The task :: Please return the whole listing, character for character.

========

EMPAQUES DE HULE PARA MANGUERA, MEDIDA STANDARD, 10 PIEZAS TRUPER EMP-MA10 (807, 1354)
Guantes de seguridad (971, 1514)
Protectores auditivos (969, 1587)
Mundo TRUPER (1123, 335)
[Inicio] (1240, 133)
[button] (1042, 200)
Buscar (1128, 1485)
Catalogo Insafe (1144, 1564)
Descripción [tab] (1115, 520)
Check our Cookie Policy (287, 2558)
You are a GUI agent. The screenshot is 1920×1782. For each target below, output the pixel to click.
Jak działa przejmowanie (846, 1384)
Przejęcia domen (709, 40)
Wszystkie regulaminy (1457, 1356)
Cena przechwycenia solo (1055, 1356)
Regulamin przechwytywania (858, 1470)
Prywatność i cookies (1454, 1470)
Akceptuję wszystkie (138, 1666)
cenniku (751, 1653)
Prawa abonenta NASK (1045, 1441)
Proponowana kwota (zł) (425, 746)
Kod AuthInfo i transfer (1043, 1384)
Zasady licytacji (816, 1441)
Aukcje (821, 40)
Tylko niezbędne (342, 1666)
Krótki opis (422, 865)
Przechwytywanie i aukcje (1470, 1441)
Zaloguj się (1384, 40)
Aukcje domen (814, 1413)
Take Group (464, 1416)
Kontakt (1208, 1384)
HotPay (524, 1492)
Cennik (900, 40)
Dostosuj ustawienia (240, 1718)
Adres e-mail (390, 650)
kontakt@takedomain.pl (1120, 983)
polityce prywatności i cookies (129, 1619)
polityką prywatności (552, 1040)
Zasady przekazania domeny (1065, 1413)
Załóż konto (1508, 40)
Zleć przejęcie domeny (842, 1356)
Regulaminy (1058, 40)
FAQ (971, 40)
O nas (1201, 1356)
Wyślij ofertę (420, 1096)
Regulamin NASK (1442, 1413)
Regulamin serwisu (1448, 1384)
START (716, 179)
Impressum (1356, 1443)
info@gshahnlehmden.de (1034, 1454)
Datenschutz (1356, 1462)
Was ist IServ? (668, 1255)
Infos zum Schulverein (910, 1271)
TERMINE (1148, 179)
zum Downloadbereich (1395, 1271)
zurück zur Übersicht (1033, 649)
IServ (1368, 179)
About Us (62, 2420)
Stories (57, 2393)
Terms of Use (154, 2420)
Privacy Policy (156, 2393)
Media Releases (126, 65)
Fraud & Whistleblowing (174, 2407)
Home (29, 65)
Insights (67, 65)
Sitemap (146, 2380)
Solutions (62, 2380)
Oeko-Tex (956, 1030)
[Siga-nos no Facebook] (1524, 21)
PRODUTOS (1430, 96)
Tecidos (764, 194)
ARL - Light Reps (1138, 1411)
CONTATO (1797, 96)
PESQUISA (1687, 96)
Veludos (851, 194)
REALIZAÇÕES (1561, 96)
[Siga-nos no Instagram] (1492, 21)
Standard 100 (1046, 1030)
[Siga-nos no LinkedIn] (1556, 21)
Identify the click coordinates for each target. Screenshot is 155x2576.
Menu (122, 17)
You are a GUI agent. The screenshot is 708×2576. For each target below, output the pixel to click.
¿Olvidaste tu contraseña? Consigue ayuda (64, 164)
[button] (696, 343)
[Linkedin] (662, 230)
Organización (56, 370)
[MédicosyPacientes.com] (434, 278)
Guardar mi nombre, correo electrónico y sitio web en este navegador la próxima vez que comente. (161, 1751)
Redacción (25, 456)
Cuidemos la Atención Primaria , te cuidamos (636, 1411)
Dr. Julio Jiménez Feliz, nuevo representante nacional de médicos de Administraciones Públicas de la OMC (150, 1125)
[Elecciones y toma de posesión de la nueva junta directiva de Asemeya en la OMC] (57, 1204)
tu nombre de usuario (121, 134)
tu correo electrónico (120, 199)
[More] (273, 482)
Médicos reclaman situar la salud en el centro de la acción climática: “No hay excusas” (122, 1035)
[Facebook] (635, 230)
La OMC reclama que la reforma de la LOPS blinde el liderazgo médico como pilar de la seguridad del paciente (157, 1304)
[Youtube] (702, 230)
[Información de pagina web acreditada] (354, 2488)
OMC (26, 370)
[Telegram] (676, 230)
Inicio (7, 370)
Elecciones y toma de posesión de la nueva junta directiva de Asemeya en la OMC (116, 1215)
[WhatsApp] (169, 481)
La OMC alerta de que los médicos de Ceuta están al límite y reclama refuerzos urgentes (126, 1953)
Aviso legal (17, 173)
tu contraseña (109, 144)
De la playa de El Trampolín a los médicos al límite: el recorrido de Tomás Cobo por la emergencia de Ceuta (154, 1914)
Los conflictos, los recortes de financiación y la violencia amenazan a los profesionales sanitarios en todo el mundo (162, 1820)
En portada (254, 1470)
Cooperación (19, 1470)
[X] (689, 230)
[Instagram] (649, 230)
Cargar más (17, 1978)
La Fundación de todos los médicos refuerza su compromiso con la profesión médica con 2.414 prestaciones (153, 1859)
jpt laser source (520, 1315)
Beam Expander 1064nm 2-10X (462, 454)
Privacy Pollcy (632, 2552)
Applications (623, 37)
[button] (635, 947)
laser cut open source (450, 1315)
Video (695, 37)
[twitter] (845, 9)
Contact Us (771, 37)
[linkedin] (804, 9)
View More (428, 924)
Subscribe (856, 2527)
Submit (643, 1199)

========

Answer for this exercise ::
EMPAQUES DE HULE PARA MANGUERA, MEDIDA STANDARD, 10 PIEZAS TRUPER EMP-MA10 (807, 1354)
Guantes de seguridad (971, 1514)
Protectores auditivos (969, 1587)
Mundo TRUPER (1123, 335)
[Inicio] (1240, 133)
[button] (1042, 200)
Buscar (1128, 1485)
Catalogo Insafe (1144, 1564)
Descripción [tab] (1115, 520)
Check our Cookie Policy (287, 2558)
You are a GUI agent. The screenshot is 1920×1782. For each target below, output the pixel to click.
Jak działa przejmowanie (846, 1384)
Przejęcia domen (709, 40)
Wszystkie regulaminy (1457, 1356)
Cena przechwycenia solo (1055, 1356)
Regulamin przechwytywania (858, 1470)
Prywatność i cookies (1454, 1470)
Akceptuję wszystkie (138, 1666)
cenniku (751, 1653)
Prawa abonenta NASK (1045, 1441)
Proponowana kwota (zł) (425, 746)
Kod AuthInfo i transfer (1043, 1384)
Zasady licytacji (816, 1441)
Aukcje (821, 40)
Tylko niezbędne (342, 1666)
Krótki opis (422, 865)
Przechwytywanie i aukcje (1470, 1441)
Zaloguj się (1384, 40)
Aukcje domen (814, 1413)
Take Group (464, 1416)
Kontakt (1208, 1384)
HotPay (524, 1492)
Cennik (900, 40)
Dostosuj ustawienia (240, 1718)
Adres e-mail (390, 650)
kontakt@takedomain.pl (1120, 983)
polityce prywatności i cookies (129, 1619)
polityką prywatności (552, 1040)
Zasady przekazania domeny (1065, 1413)
Załóż konto (1508, 40)
Zleć przejęcie domeny (842, 1356)
Regulaminy (1058, 40)
FAQ (971, 40)
O nas (1201, 1356)
Wyślij ofertę (420, 1096)
Regulamin NASK (1442, 1413)
Regulamin serwisu (1448, 1384)
START (716, 179)
Impressum (1356, 1443)
info@gshahnlehmden.de (1034, 1454)
Datenschutz (1356, 1462)
Was ist IServ? (668, 1255)
Infos zum Schulverein (910, 1271)
TERMINE (1148, 179)
zum Downloadbereich (1395, 1271)
zurück zur Übersicht (1033, 649)
IServ (1368, 179)
About Us (62, 2420)
Stories (57, 2393)
Terms of Use (154, 2420)
Privacy Policy (156, 2393)
Media Releases (126, 65)
Fraud & Whistleblowing (174, 2407)
Home (29, 65)
Insights (67, 65)
Sitemap (146, 2380)
Solutions (62, 2380)
Oeko-Tex (956, 1030)
[Siga-nos no Facebook] (1524, 21)
PRODUTOS (1430, 96)
Tecidos (764, 194)
ARL - Light Reps (1138, 1411)
CONTATO (1797, 96)
PESQUISA (1687, 96)
Veludos (851, 194)
REALIZAÇÕES (1561, 96)
[Siga-nos no Instagram] (1492, 21)
Standard 100 (1046, 1030)
[Siga-nos no LinkedIn] (1556, 21)
Identify the click coordinates for each target. Screenshot is 155x2576.
Menu (122, 17)
You are a GUI agent. The screenshot is 708×2576. For each target below, output the pixel to click.
¿Olvidaste tu contraseña? Consigue ayuda (64, 164)
[button] (696, 343)
[Linkedin] (662, 230)
Organización (56, 370)
[MédicosyPacientes.com] (434, 278)
Guardar mi nombre, correo electrónico y sitio web en este navegador la próxima vez que comente. (161, 1751)
Redacción (25, 456)
Cuidemos la Atención Primaria , te cuidamos (636, 1411)
Dr. Julio Jiménez Feliz, nuevo representante nacional de médicos de Administraciones Públicas de la OMC (150, 1125)
[Elecciones y toma de posesión de la nueva junta directiva de Asemeya en la OMC] (57, 1204)
tu nombre de usuario (121, 134)
tu correo electrónico (120, 199)
[More] (273, 482)
Médicos reclaman situar la salud en el centro de la acción climática: “No hay excusas” (122, 1035)
[Facebook] (635, 230)
La OMC reclama que la reforma de la LOPS blinde el liderazgo médico como pilar de la seguridad del paciente (157, 1304)
[Youtube] (702, 230)
[Información de pagina web acreditada] (354, 2488)
OMC (26, 370)
[Telegram] (676, 230)
Inicio (7, 370)
Elecciones y toma de posesión de la nueva junta directiva de Asemeya en la OMC (116, 1215)
[WhatsApp] (169, 481)
La OMC alerta de que los médicos de Ceuta están al límite y reclama refuerzos urgentes (126, 1953)
Aviso legal (17, 173)
tu contraseña (109, 144)
De la playa de El Trampolín a los médicos al límite: el recorrido de Tomás Cobo por la emergencia de Ceuta (154, 1914)
Los conflictos, los recortes de financiación y la violencia amenazan a los profesionales sanitarios en todo el mundo (162, 1820)
En portada (254, 1470)
Cooperación (19, 1470)
[X] (689, 230)
[Instagram] (649, 230)
Cargar más (17, 1978)
La Fundación de todos los médicos refuerza su compromiso con la profesión médica con 2.414 prestaciones (153, 1859)
jpt laser source (520, 1315)
Beam Expander 1064nm 2-10X (462, 454)
Privacy Pollcy (632, 2552)
Applications (623, 37)
[button] (635, 947)
laser cut open source (450, 1315)
Video (695, 37)
[twitter] (845, 9)
Contact Us (771, 37)
[linkedin] (804, 9)
View More (428, 924)
Subscribe (856, 2527)
Submit (643, 1199)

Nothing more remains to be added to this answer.